You can learn about e-book readers — Amazon Kindle, Sony Reader and Barnes and Noble Nook. Find out all you can about downloadable audio books and MP3 players. Learn online language learning, classroom technology, Google tools, Nintendo and Wii Sports Resorts. This is an electronic gadget extravaganza, designed for all ages, all interests, all capabilities.

At 1 p.m., Doug Cabral, editor of the Martha’s Vineyard Times, will talk about the plight of newspapers facing the Internet. How many of us check the online edition before we finger the newsprint itself?

The library has a doll and book exhibit by the Green Mountain Doll Club. The dolls portray characters from children’s books. The exhibit will be in the children’s room through March 26. And check out preschool and toddler time in the same room on Wednesday mornings.

What’s all the chatter about butterscotch pudding at Slice of Life? Seems like it’s making the rounds of Facebook and e-mail.

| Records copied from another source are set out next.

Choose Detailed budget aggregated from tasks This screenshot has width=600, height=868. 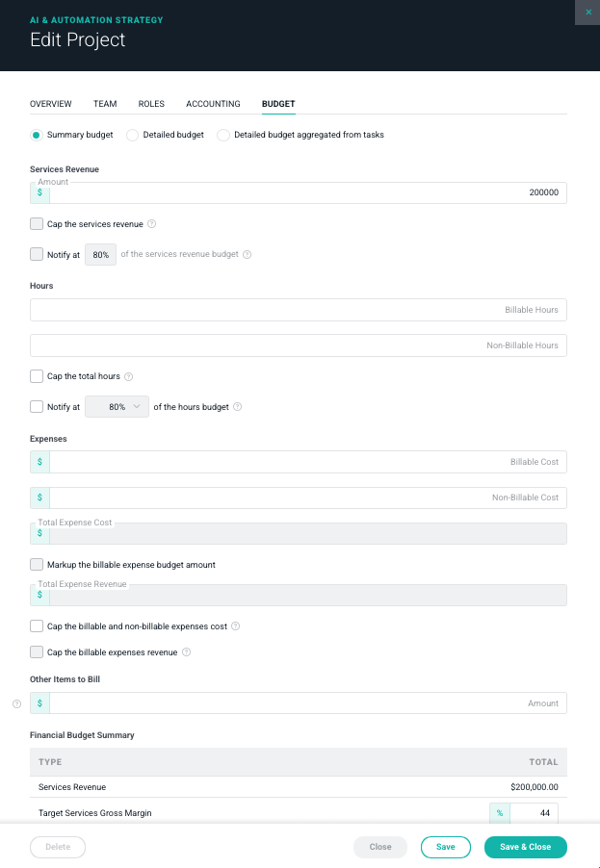point(223,135)
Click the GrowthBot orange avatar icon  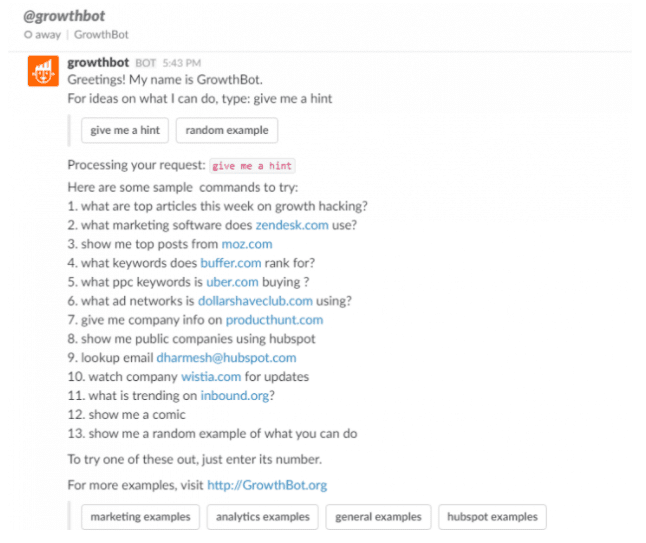click(x=41, y=72)
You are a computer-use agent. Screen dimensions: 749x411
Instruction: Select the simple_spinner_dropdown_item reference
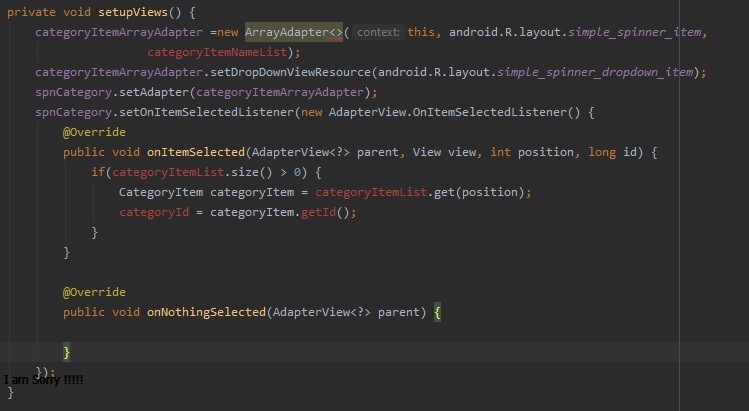(598, 72)
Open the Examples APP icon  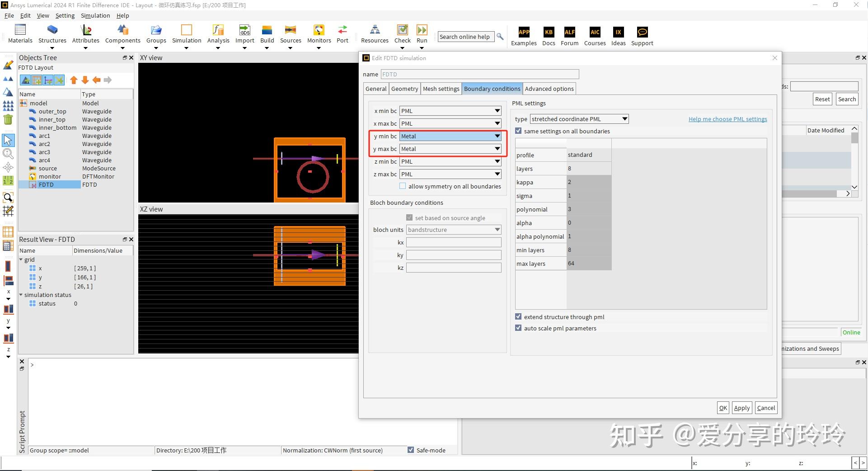click(x=524, y=32)
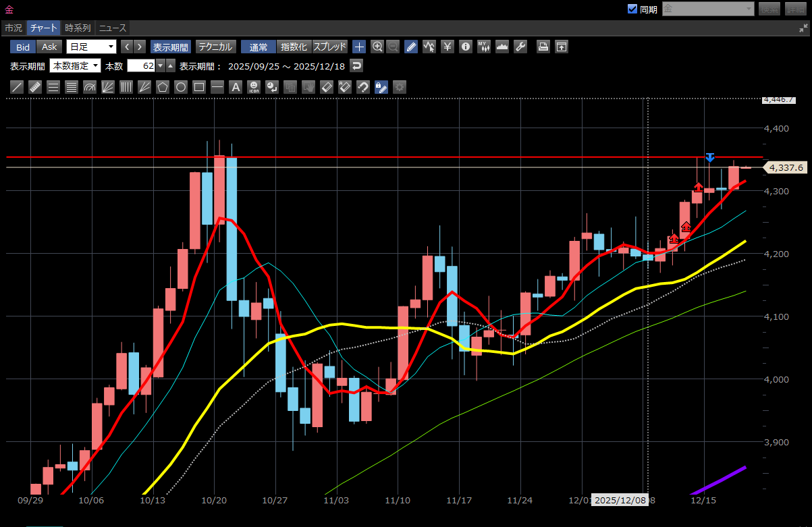Click the information circle icon
The height and width of the screenshot is (527, 812).
pos(465,47)
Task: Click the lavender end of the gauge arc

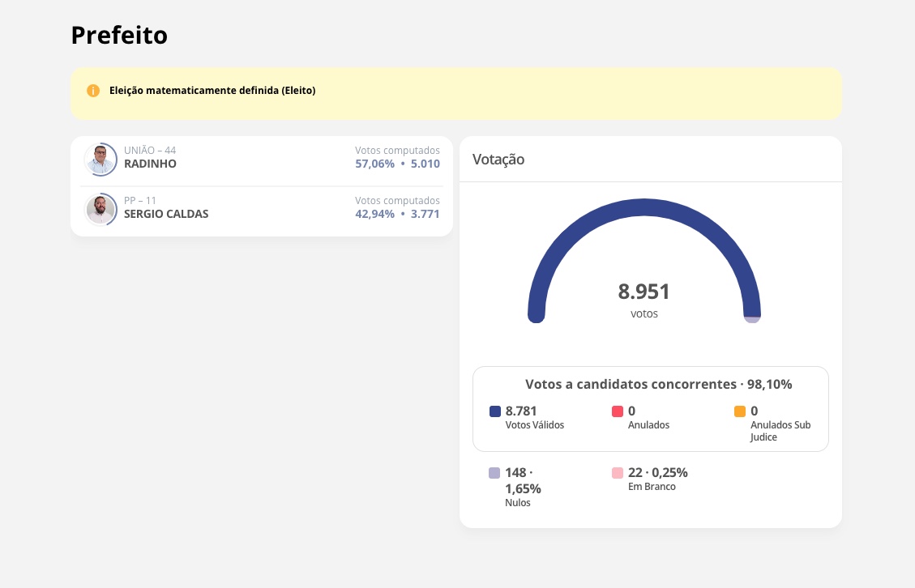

Acemv.org is the Web site with bunches of neat classes as the product. And you benefit from the wonderful opportunities ranging from cooking to landscaping, from writing to potting. We are so fortunate to have such a wide array of classes offered at the high school through acemv.org. Check it out. Even if the class has already started, I bet you can find something else that will intrigue, amaze, interest or enthrall you. (Last year my wife, Joyce, took a course in landscaping and I ended up chopping up the sod on our front lawn and chipping up a cement sidewalk so she could plant a garden. Be careful what you wish for!)

Oak Bluffs summer resident Ruth Wilcox turns 98 on March 23, going full tilt, we’re told, down in Florida. Ruth and her late husband, the Foote Memorial vet Bill Wilcox, lived here year round for many years. Happy birthday Ruth!

This is our last week writing the Oak Bluffs column, so we take a final glimpse at the plentiful Martha’s Vineyard Land Bank properties all around us.

Trade Winds on County Road is a “classic sandplain grassland,” according to the land bank. I see it as an idyllic dog park, where canines and masters get acquainted. Of course it doubles as an airport, so hikers and dogs are advised to keep an eye in the air for incoming aircraft. Besides looking down for the obvious, look around for bushy rockrose, purple needlegrass and sandplain blue-eyed grass in the 72 acres of wood and field.

Wapatequa is not all ours. Most of it is in Tisbury, but it is part of the “greenbelt” of a hundred or so acres that surrounds Vineyard Haven. People enjoy hiking and mountain biking or dog-walking (provided one of you is on a leash). It’s a trick to find Wapatequa because you go out State Road to Stoney Hill Road, drive a mile down a rugged road, not designed for low-slung vehicles, and the trailhead is on the left.

Another sweet little property is Weahtaqua Springs Preserve, which is 35 acres nestled by the blinker. It earned its name from a Wampanoag word meaning head of the Lagoon, which it overlooks. The land sits atop myriad springs which flow into nearby Stepping Stones Brook. A beech grove is emerging in the forest, which is bedecked with reindeer lichen and bearberry. It’s a good place for peace and quiet and so close to the four-way intersection, although parking is a challenge.

Mark your calendar for these upcoming events:

Remember, Saturday, March 20 is the Technology Fair at the library.

Turn out your lights at 8:30 p.m. for Earth Hour on Saturday March 27.

The fourth annual Park Serve Day will be Saturday, April 24 at the State Forest. Watch for details. Last year we cleared a half-mile trail.

The annual Cross-Island Land Bank walk is Saturday June 5.

Bea Phear reminds us the Oak Bluffs candidate forum takes place Tuesday, March 30, at 7 p.m. at the Oak Bluffs Public Library, sponsored by the League of Women Voters.

The 10th annual Alzheimer’s Walk kicks off Sunday May 16; registration at 11, walk at noon from Little Bridge to Big Bridge and back, weather and road crew permitting. Hardy kayakers will paddle the adjacent route.

Thanks for reading this column over the past few weeks. And do welcome Holly Nadler back from vacation on March 26.